• DESCRIPTION OF THE TASK
Nothing in the records that follow should differ once you have copied them out.

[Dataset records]
....

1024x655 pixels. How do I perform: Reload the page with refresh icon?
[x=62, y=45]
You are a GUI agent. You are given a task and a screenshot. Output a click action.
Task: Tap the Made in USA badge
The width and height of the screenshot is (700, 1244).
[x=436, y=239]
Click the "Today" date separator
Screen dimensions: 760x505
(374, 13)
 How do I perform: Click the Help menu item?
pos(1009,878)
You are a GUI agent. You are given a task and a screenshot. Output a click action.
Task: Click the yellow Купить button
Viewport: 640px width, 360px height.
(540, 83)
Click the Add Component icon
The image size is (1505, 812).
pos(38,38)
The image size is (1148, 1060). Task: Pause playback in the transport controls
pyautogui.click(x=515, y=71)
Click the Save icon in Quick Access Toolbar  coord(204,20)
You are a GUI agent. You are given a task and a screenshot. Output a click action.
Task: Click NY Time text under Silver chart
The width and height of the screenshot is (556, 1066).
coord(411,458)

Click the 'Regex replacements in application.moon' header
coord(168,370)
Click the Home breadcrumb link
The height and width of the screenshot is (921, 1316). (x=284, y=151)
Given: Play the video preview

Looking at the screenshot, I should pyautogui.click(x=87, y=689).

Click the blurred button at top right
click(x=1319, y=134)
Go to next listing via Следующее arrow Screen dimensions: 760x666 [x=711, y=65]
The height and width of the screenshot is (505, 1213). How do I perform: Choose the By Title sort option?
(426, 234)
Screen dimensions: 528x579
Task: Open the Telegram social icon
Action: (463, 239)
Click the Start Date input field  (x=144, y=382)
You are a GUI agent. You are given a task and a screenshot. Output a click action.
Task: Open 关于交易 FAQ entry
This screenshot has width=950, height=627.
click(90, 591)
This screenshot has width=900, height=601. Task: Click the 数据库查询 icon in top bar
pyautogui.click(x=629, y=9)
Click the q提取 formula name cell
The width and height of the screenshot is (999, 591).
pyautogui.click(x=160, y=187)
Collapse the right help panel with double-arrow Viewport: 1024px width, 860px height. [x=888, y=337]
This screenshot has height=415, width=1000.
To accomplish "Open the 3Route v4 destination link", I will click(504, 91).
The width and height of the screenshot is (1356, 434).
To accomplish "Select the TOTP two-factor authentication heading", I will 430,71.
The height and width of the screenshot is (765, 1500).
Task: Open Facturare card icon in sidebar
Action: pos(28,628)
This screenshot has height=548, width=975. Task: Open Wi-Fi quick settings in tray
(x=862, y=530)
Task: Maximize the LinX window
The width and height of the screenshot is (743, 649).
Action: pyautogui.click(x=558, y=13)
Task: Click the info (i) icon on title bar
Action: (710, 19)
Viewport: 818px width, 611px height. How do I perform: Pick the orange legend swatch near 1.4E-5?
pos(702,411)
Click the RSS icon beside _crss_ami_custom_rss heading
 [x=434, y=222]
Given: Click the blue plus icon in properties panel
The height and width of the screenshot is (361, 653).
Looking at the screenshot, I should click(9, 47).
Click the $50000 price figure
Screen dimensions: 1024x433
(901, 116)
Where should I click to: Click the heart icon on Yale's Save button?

....

• TASK RESPONSE
1024x655 pixels. How do I perform: Reload the page with refresh icon?
[x=62, y=45]
You are a GUI agent. You are given a task and a screenshot. Output a click action.
Task: Tap the Made in USA badge
The width and height of the screenshot is (700, 1244).
[x=436, y=239]
Click the "Today" date separator
Screen dimensions: 760x505
(374, 13)
 How do I perform: Click the Help menu item?
pos(1009,878)
You are a GUI agent. You are given a task and a screenshot. Output a click action.
Task: Click the yellow Купить button
Viewport: 640px width, 360px height.
(540, 83)
Click the Add Component icon
The image size is (1505, 812).
pos(38,38)
The image size is (1148, 1060). Task: Pause playback in the transport controls
pyautogui.click(x=515, y=71)
Click the Save icon in Quick Access Toolbar  coord(204,20)
You are a GUI agent. You are given a task and a screenshot. Output a click action.
Task: Click NY Time text under Silver chart
The width and height of the screenshot is (556, 1066).
coord(411,458)

Click the 'Regex replacements in application.moon' header
coord(168,370)
Click the Home breadcrumb link
The height and width of the screenshot is (921, 1316). (x=284, y=151)
Given: Play the video preview

Looking at the screenshot, I should pyautogui.click(x=87, y=689).

Click the blurred button at top right
click(x=1319, y=134)
Go to next listing via Следующее arrow Screen dimensions: 760x666 [x=711, y=65]
The height and width of the screenshot is (505, 1213). How do I perform: Choose the By Title sort option?
(426, 234)
Screen dimensions: 528x579
Task: Open the Telegram social icon
Action: (463, 239)
Click the Start Date input field  (x=144, y=382)
You are a GUI agent. You are given a task and a screenshot. Output a click action.
Task: Open 关于交易 FAQ entry
This screenshot has width=950, height=627.
click(90, 591)
This screenshot has width=900, height=601. Task: Click the 数据库查询 icon in top bar
pyautogui.click(x=629, y=9)
Click the q提取 formula name cell
The width and height of the screenshot is (999, 591).
pyautogui.click(x=160, y=187)
Collapse the right help panel with double-arrow Viewport: 1024px width, 860px height. [x=888, y=337]
This screenshot has height=415, width=1000.
To accomplish "Open the 3Route v4 destination link", I will click(504, 91).
The width and height of the screenshot is (1356, 434).
To accomplish "Select the TOTP two-factor authentication heading", I will 430,71.
The height and width of the screenshot is (765, 1500).
Task: Open Facturare card icon in sidebar
Action: pos(28,628)
This screenshot has height=548, width=975. Task: Open Wi-Fi quick settings in tray
(x=862, y=530)
Task: Maximize the LinX window
The width and height of the screenshot is (743, 649).
Action: pyautogui.click(x=558, y=13)
Task: Click the info (i) icon on title bar
Action: (710, 19)
Viewport: 818px width, 611px height. How do I perform: Pick the orange legend swatch near 1.4E-5?
pos(702,411)
Click the RSS icon beside _crss_ami_custom_rss heading
 [x=434, y=222]
Given: Click the blue plus icon in properties panel
The height and width of the screenshot is (361, 653).
Looking at the screenshot, I should click(9, 47).
Click the $50000 price figure
Screen dimensions: 1024x433
(901, 116)
Where should I click to: Click the heart icon on Yale's Save button?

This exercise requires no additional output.